IMAGING AND CLINICAL ASPECTS IN LUMBAR SPINAL CANAL STENOSIS: CORRELATIONS BETWEEN MAGNETIC RESONANCE IMAGING AND CLINICAL PRESENTATION
DOI:
https://doi.org/10.5281/zenodo.17508921Keywords:
lumbar spinal stenosis, clinical examination, MRI examinationAbstract
Objectives. Pain localized in the lower lumbar region is frequently reported by patients with lumbar stenosis; however, it is not directly caused by the stenosis itself but rather represents a consequence of degenerative changes in the lumbar spine, which contribute to the development of stenosis. Magnetic Resonance Imaging is considered the method of choice for diagnosing spinal stenosis. The aim of the study was to evaluate the clinical signs in correlation with Magnetic Resonance Imaging findings in cases of lumbar spinal canal stenosis.

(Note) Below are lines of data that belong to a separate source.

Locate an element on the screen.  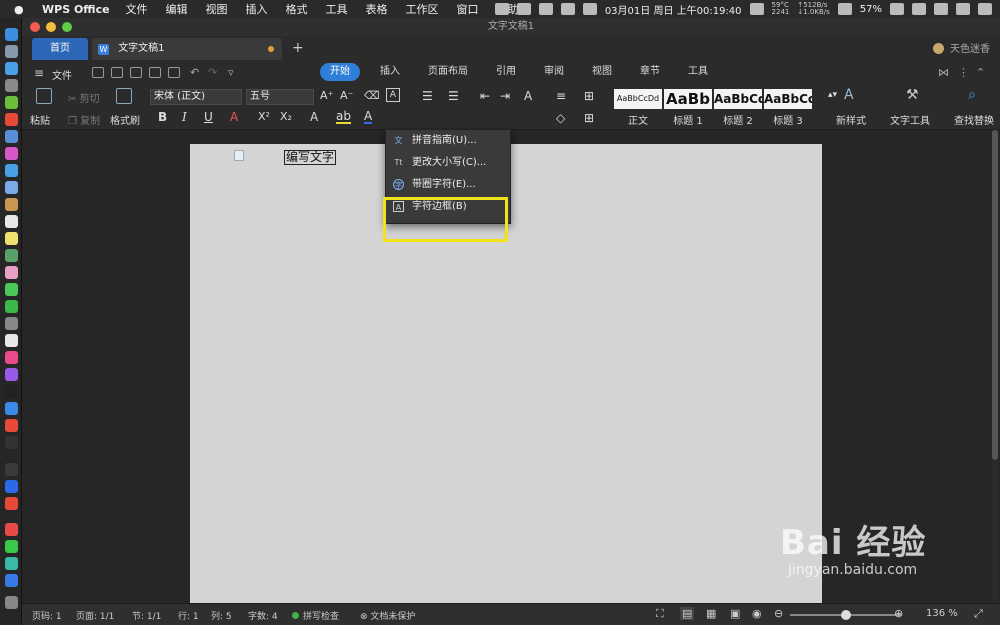
zoom-level: 136 % is located at coordinates (942, 614).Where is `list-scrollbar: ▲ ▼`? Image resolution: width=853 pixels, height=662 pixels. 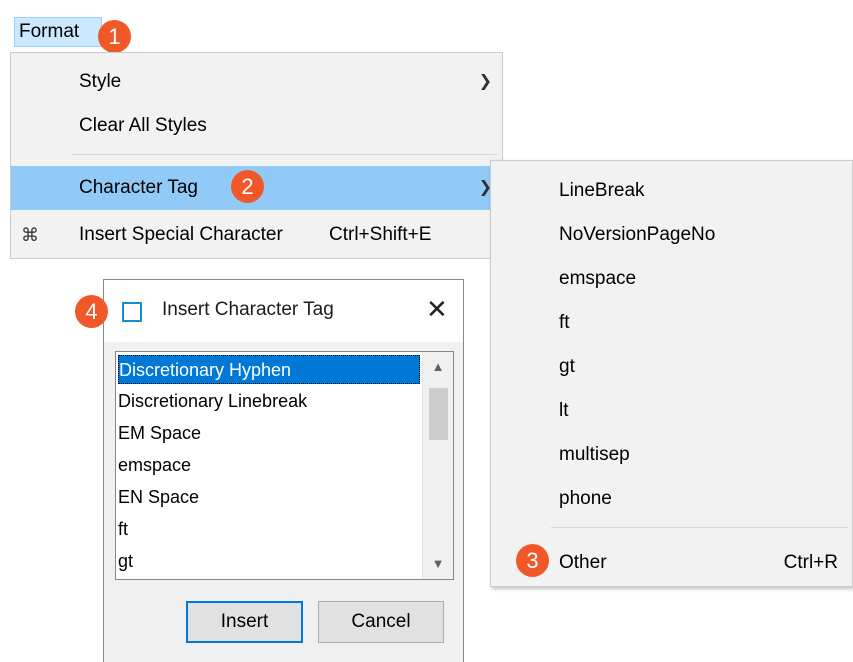
list-scrollbar: ▲ ▼ is located at coordinates (438, 466).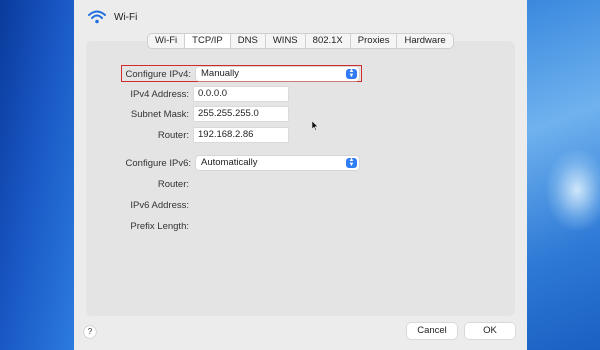  Describe the element at coordinates (90, 332) in the screenshot. I see `help-button: ?` at that location. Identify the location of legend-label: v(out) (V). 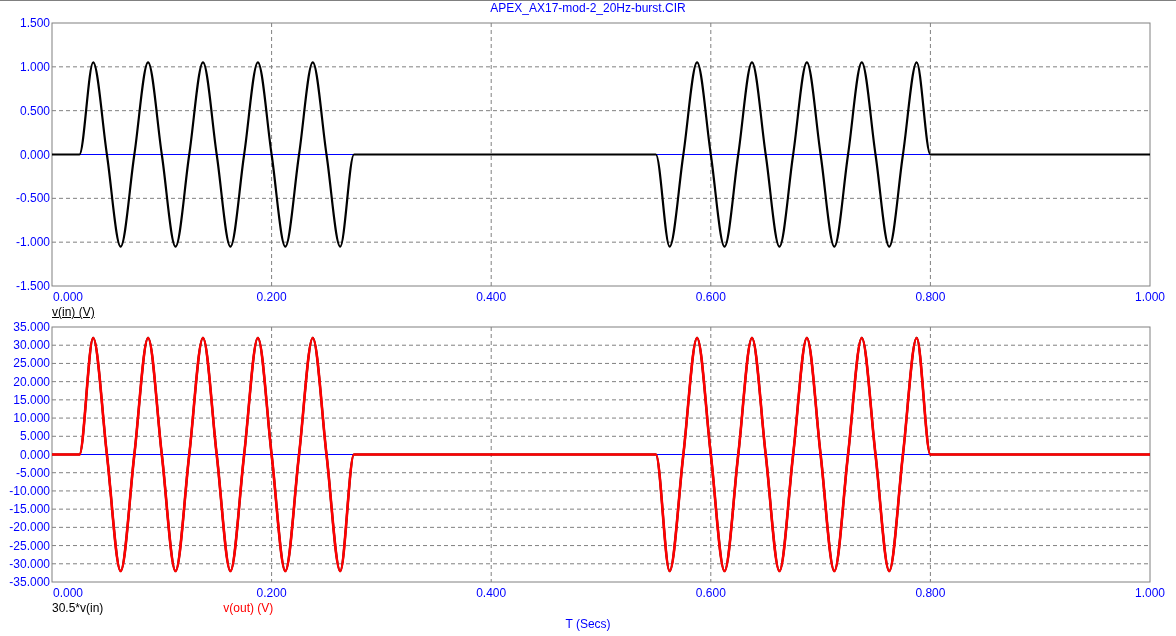
(248, 608).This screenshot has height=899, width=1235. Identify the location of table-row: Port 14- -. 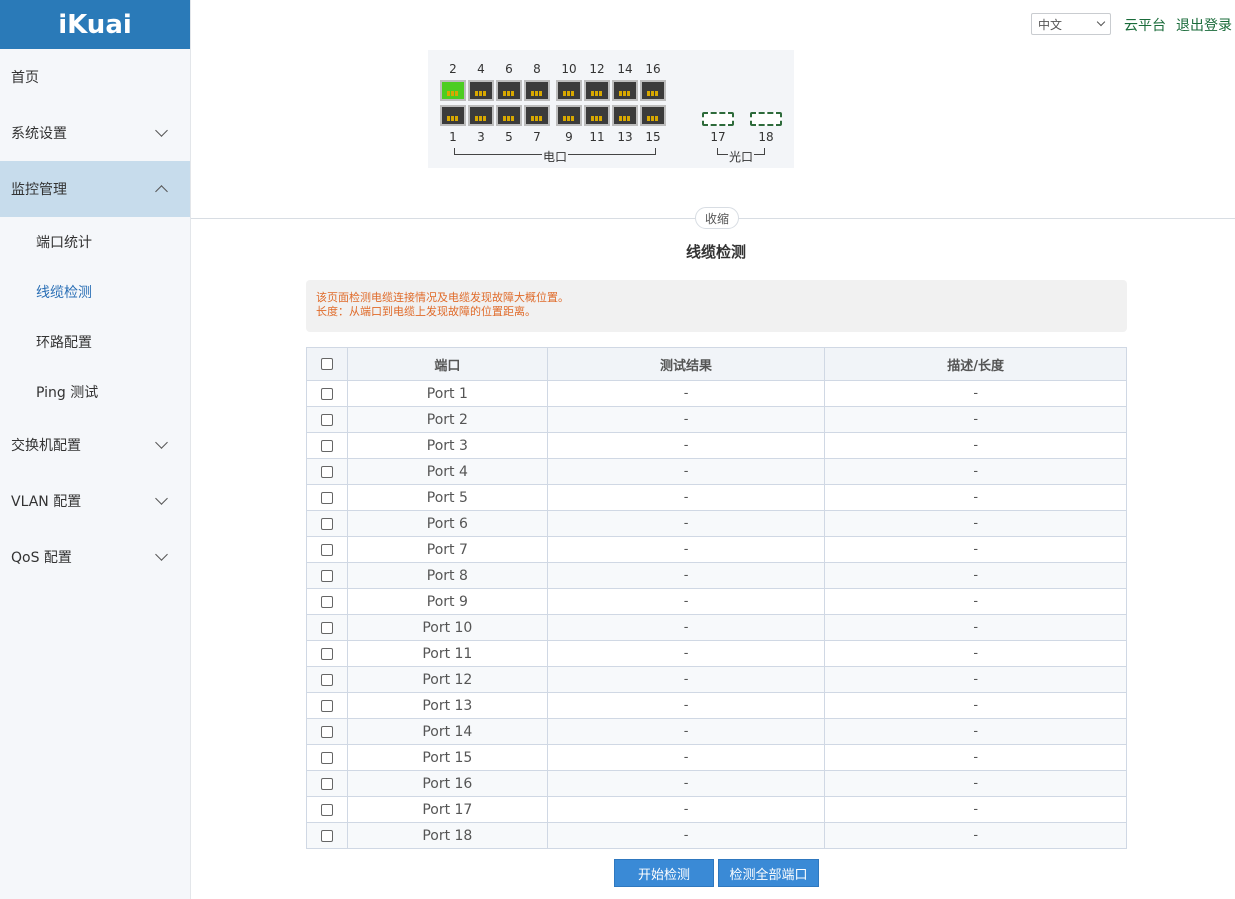
(716, 732).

Materials and Methods. The study included 51 patients presenting with low back pain radiating to the lower limb. All patients underwent clinical neurological examination and imaging, particularly MRI of the lumbar spine.
Results. In 11 patients (91.7%) who presented imaging signs of spinal canal narrowing, a combination of degenerative changes was identified. Among them, one patient (9.1%) had spinal canal narrowing associated with intervertebral disc extrusion at the L5-S1 level; ten patients (90.9%) had canal narrowing associated with various forms of multilevel disc prolapse. In one patient (8.3%), an association between spinal canal narrowing and cerebrospinal fluid flow disturbance was observed, with the stenosis being congenital in origin.
Conclusions. Lumbar spinal canal stenosis, as determined by MRI, may be correlated with clinical signs, supported by statistical data.